Erwanto menerangkan, bio etanol adalah bahan bakar yang bisa diperbarui dan bersumber dari nabati atau tanaman. Bahan bakar ini pernah diciptakan kelompok mahasiswa prodi kimia Unigoro pada 2022. Mereka menciptakan bio etanol berbahan dasar bonggol jagung yang memiliki kandungan selulosa dalam bentuk padatan.
“Tapi tentu lebih susah karena bentuknya padatan. Tapi kalau tanaman itu mengandung karbohidrat dalam bentuk cair lebih mudah dikonversi menjadi bahan bakar dibanding bentuk padatan,” terangnya.

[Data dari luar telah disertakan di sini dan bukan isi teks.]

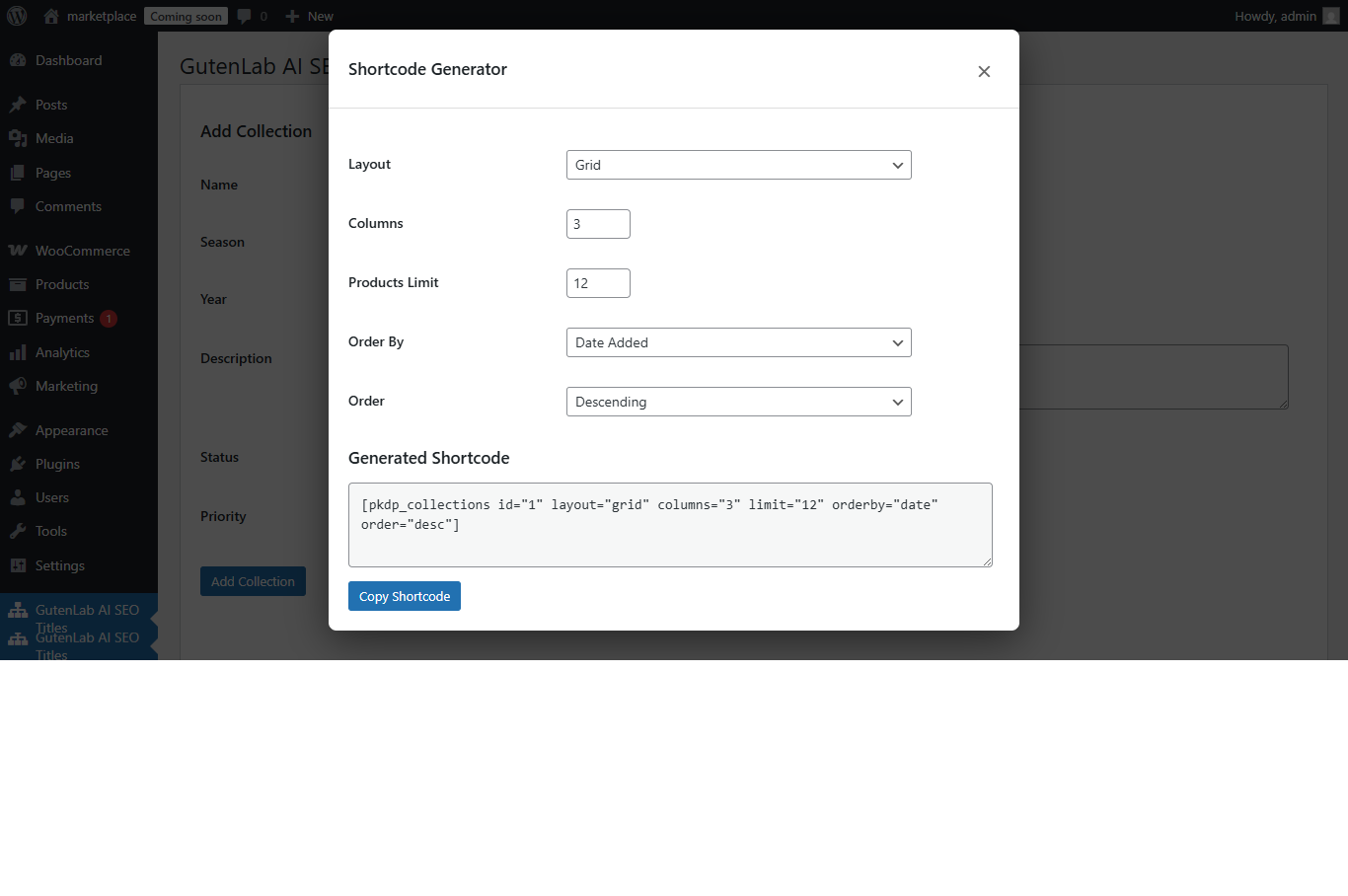Image resolution: width=1348 pixels, height=896 pixels.
Task: Click the GutenLab AI SEO Titles icon
Action: pyautogui.click(x=20, y=610)
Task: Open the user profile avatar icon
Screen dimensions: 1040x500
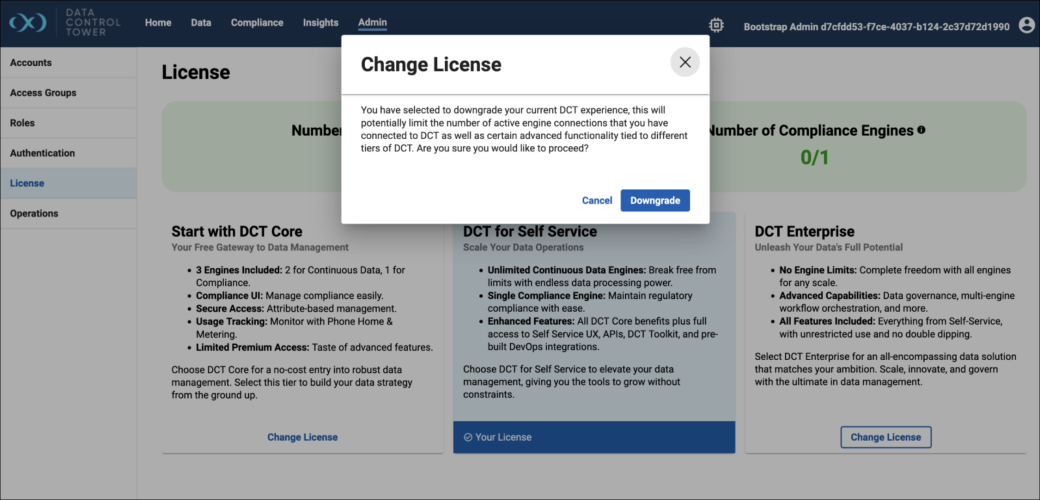Action: click(x=1026, y=25)
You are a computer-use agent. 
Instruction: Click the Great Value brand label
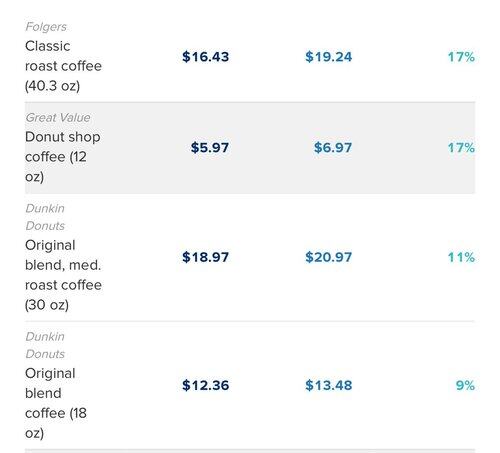[58, 118]
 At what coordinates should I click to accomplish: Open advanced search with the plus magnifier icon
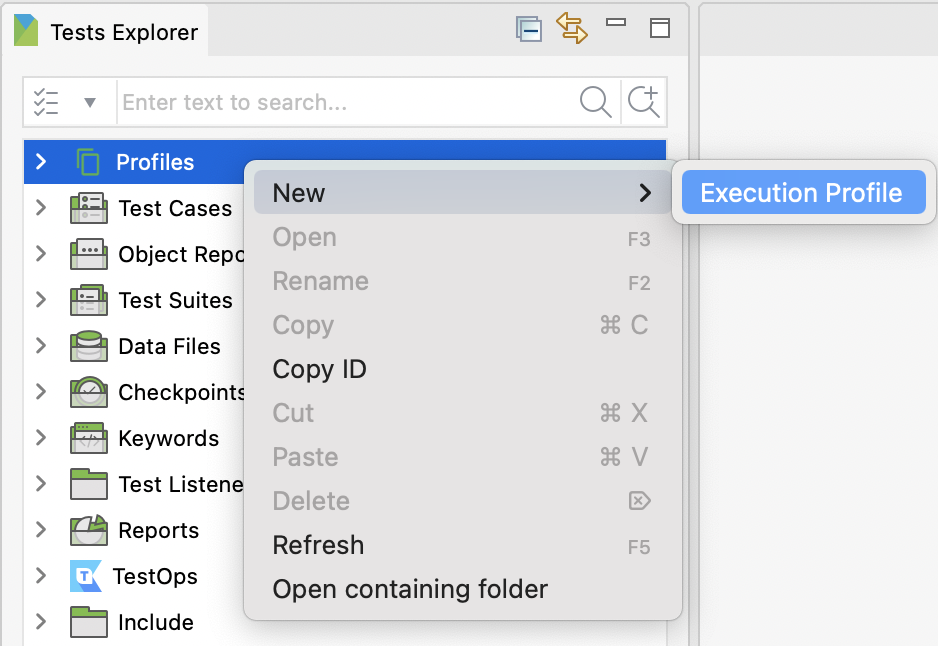tap(644, 102)
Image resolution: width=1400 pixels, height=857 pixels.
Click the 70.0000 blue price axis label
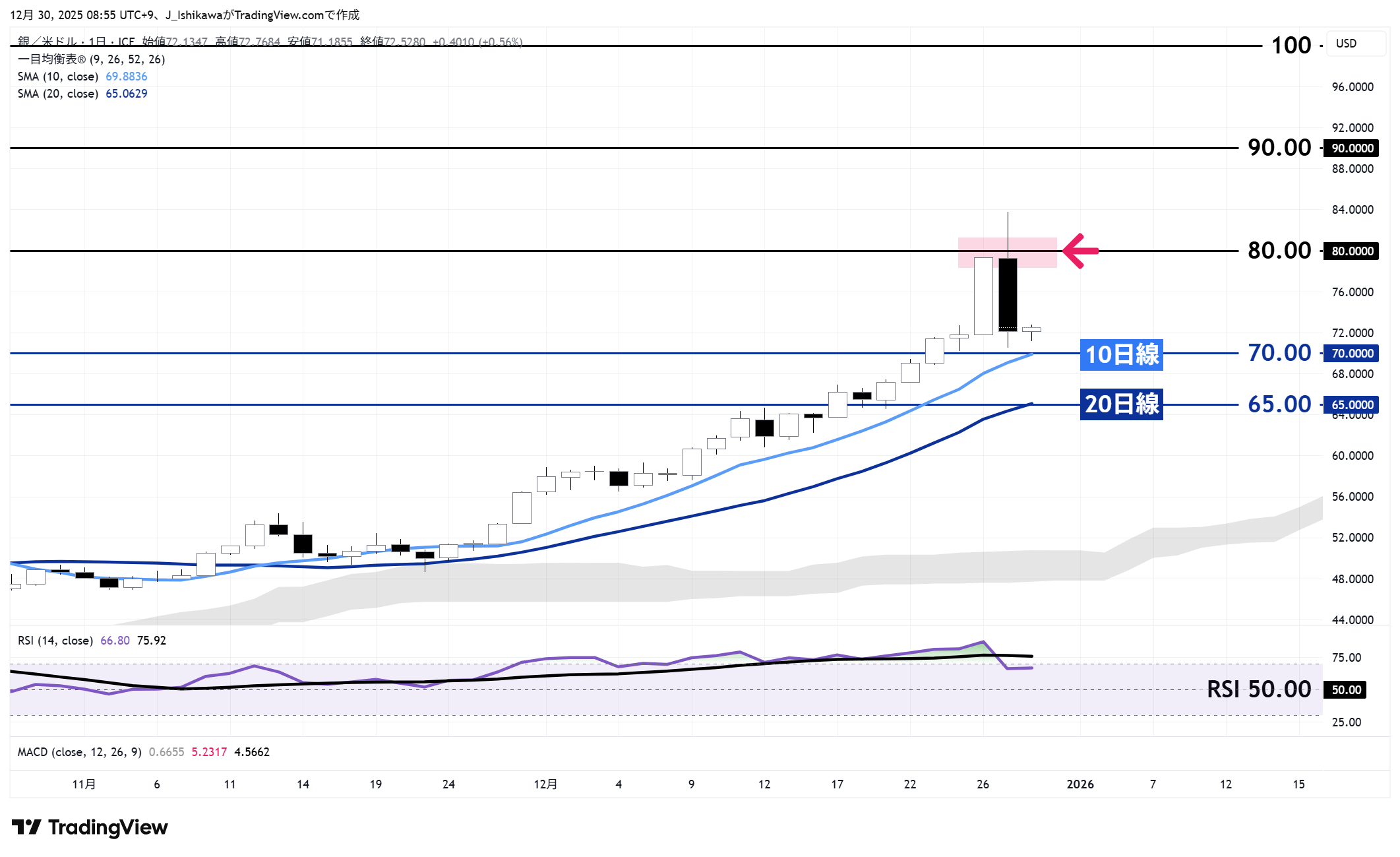point(1352,353)
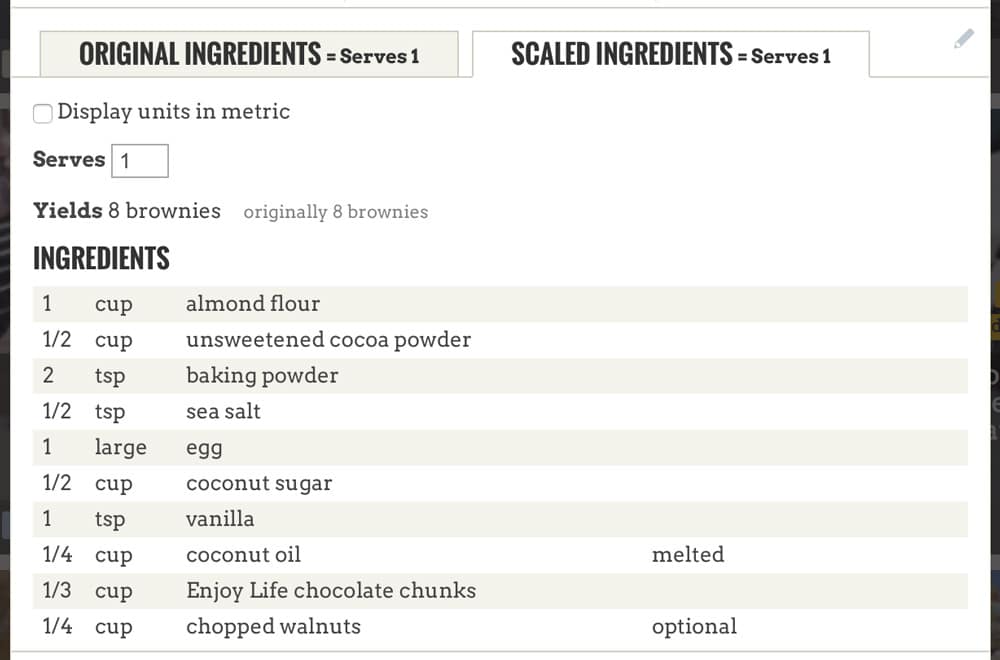Screen dimensions: 1000x660
Task: Click the Ingredients section heading
Action: click(101, 258)
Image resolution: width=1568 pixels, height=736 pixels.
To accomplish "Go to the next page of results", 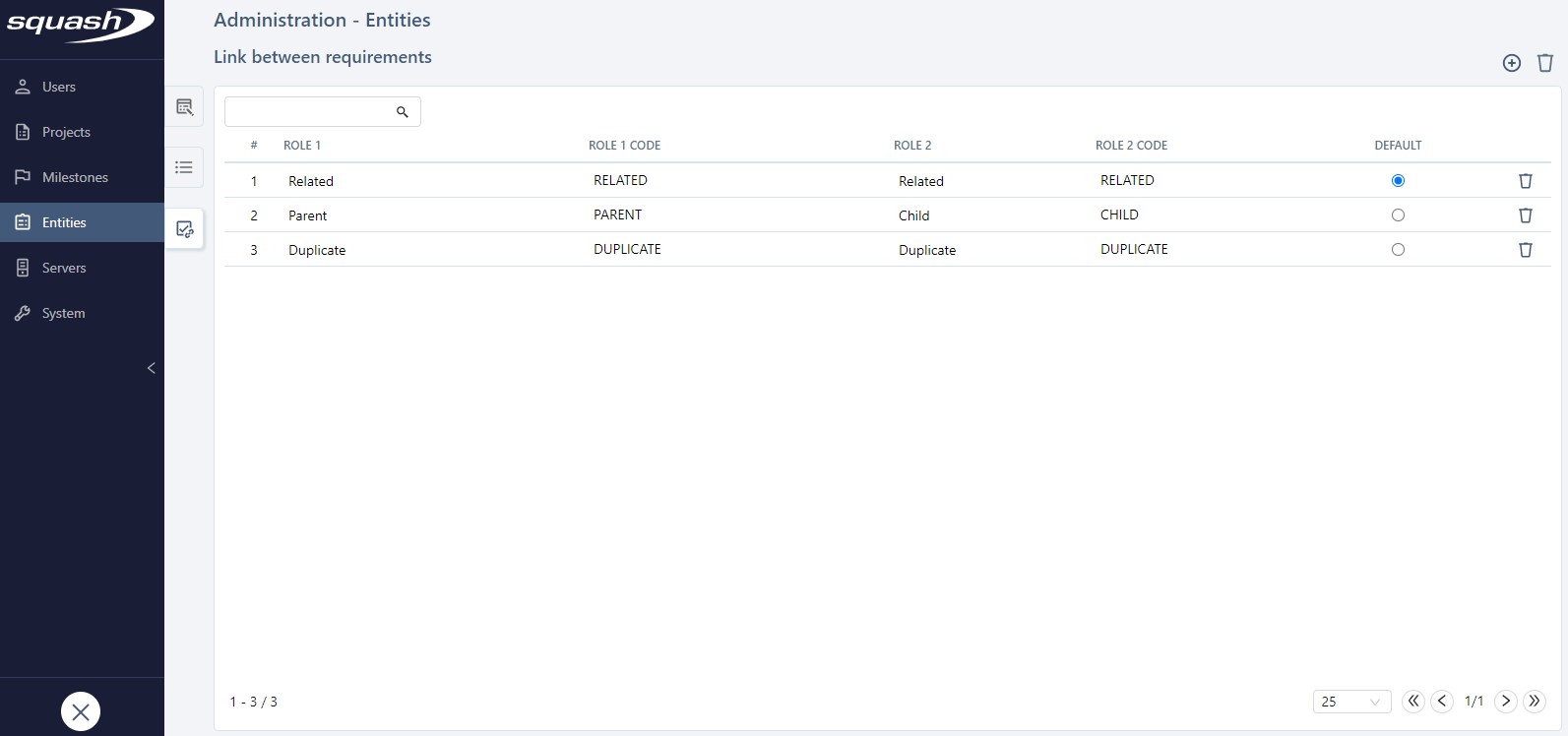I will coord(1505,702).
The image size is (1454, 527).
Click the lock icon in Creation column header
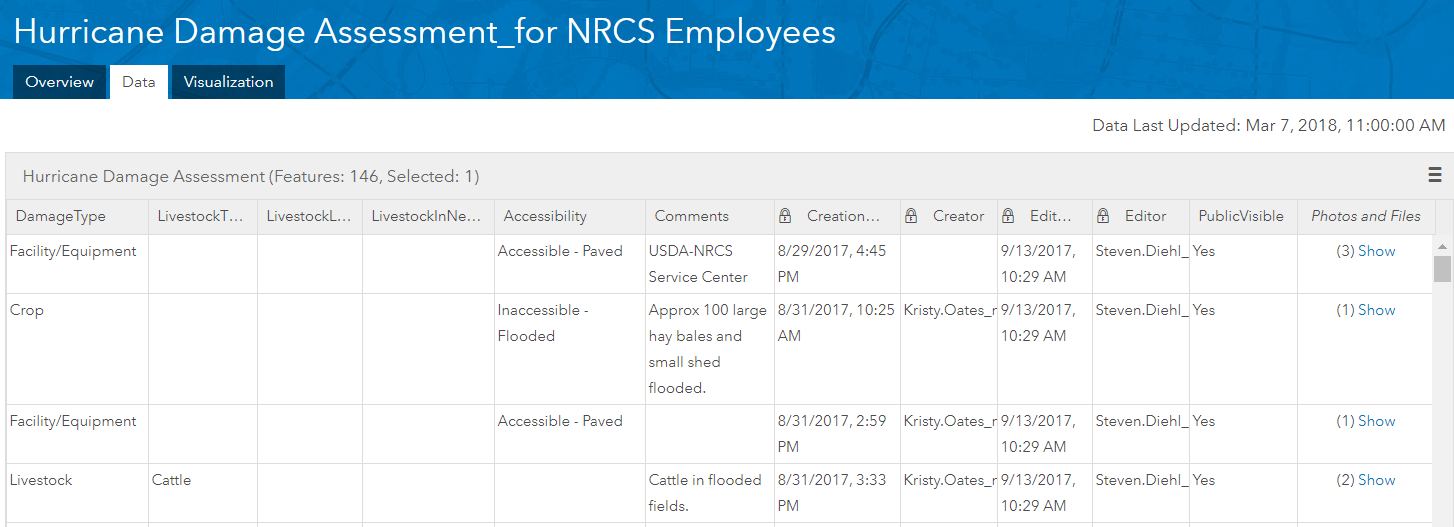785,216
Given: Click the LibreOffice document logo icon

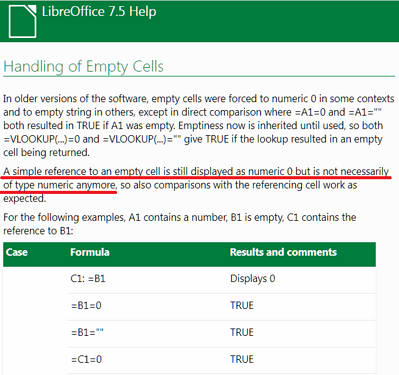Looking at the screenshot, I should pos(22,21).
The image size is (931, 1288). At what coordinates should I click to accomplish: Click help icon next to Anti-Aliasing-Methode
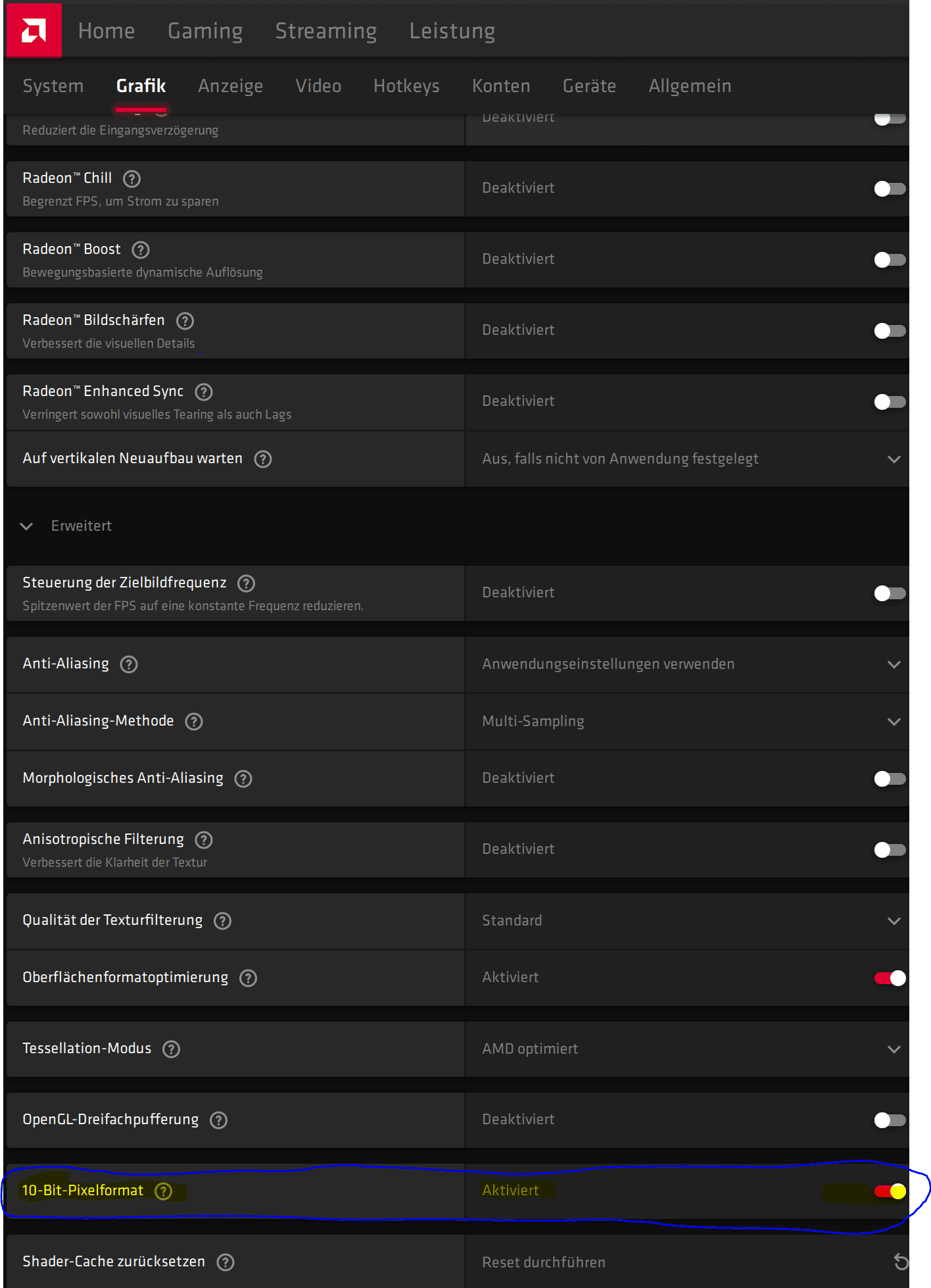(194, 721)
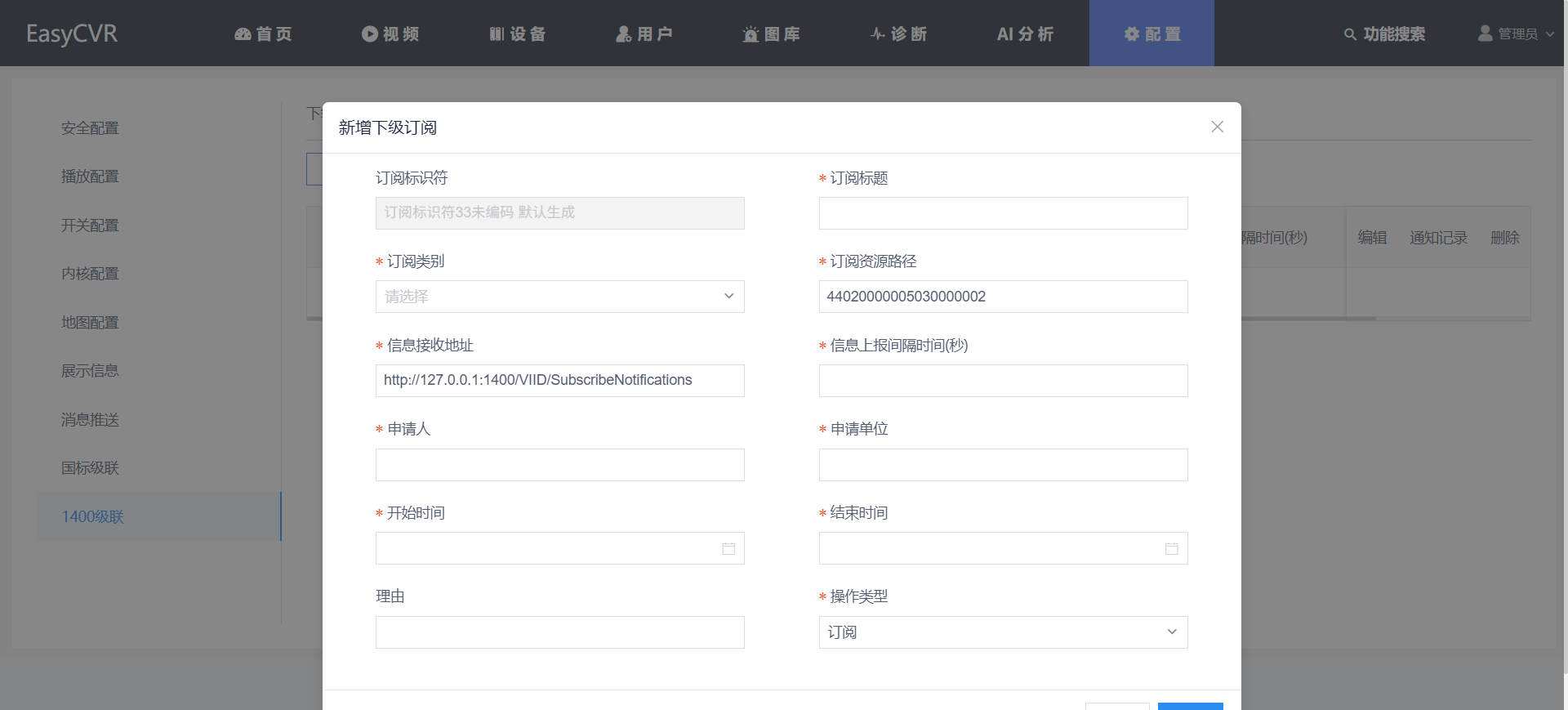The height and width of the screenshot is (710, 1568).
Task: Open the 视频 navigation tab
Action: [390, 33]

Dosen Kimia Unigoro ini melanjutkan, jika pembangunan pabrik metanol dan bio etanol terlaksana di Bojonegoro, akan ada potensi aktivitas di sektor hulu maupun hilir. Di sektor hulu, petani bisa memprioritaskan menanam tanaman tertentu untuk menjadi bahan baku utama bio etanol. Selain itu, masyarakat setempat juga akan terlibat dalam proses distribusi dan menggerakkan perekonomian warga yang tinggal di sekitar pabrik.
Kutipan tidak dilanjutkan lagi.